**YOUR ASSIGNMENT**. Print the records exactly. Miss nothing.

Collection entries
^^^^^^^^^^^^^^^^
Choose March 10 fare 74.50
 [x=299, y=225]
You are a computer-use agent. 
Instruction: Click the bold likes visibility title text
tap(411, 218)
^^^^^^^^^^^^^^^^
**TASK RESULT**.
Choose March 10 fare 74.50
 [x=299, y=225]
You are a computer-use agent. 
Instruction: Click the bold likes visibility title text
tap(411, 218)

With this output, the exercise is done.